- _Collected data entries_
::::::::::
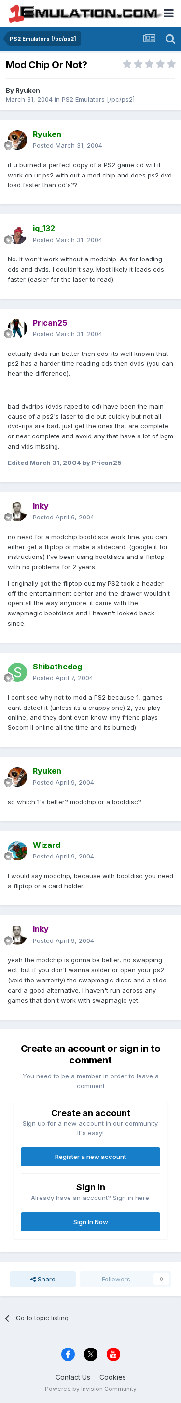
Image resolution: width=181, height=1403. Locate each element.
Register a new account (90, 1156)
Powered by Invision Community (91, 1388)
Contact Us (73, 1377)
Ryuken (27, 90)
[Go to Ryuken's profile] (17, 140)
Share (46, 1279)
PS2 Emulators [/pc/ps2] (98, 99)
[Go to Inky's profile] (17, 511)
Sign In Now (90, 1222)
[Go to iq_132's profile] (17, 234)
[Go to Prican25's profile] (17, 328)
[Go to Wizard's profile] (17, 850)
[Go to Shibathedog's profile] (17, 672)
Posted (67, 145)
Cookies (112, 1377)
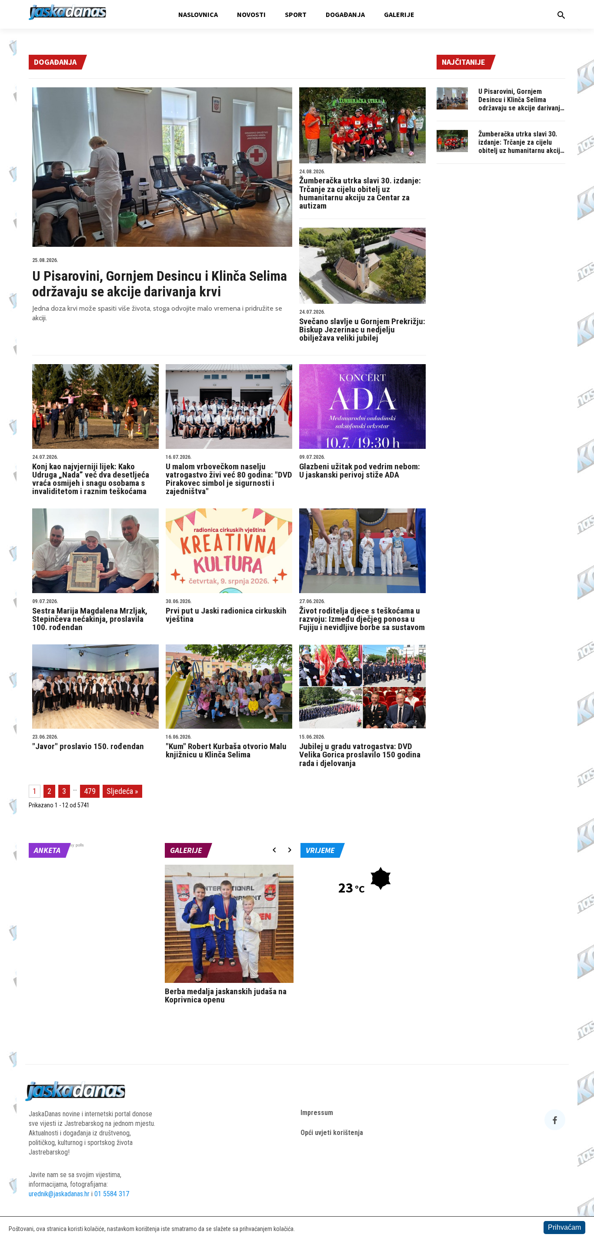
::::::::::
- _Your task_
Edit the records above by replacing "profile" with "page" wherever it appears, keeping every other part the same, and leave out the pictures.

- _Expected output_
Image resolution: width=181, height=1403. Locate each element.
Register a new account (90, 1156)
Powered by Invision Community (91, 1388)
Contact Us (73, 1377)
Ryuken (27, 90)
[Go to Ryuken's page] (17, 140)
Share (46, 1279)
PS2 Emulators [/pc/ps2] (98, 99)
[Go to Inky's page] (17, 511)
Sign In Now (90, 1222)
[Go to iq_132's page] (17, 234)
[Go to Prican25's page] (17, 328)
[Go to Wizard's page] (17, 850)
[Go to Shibathedog's page] (17, 672)
Posted (67, 145)
Cookies (112, 1377)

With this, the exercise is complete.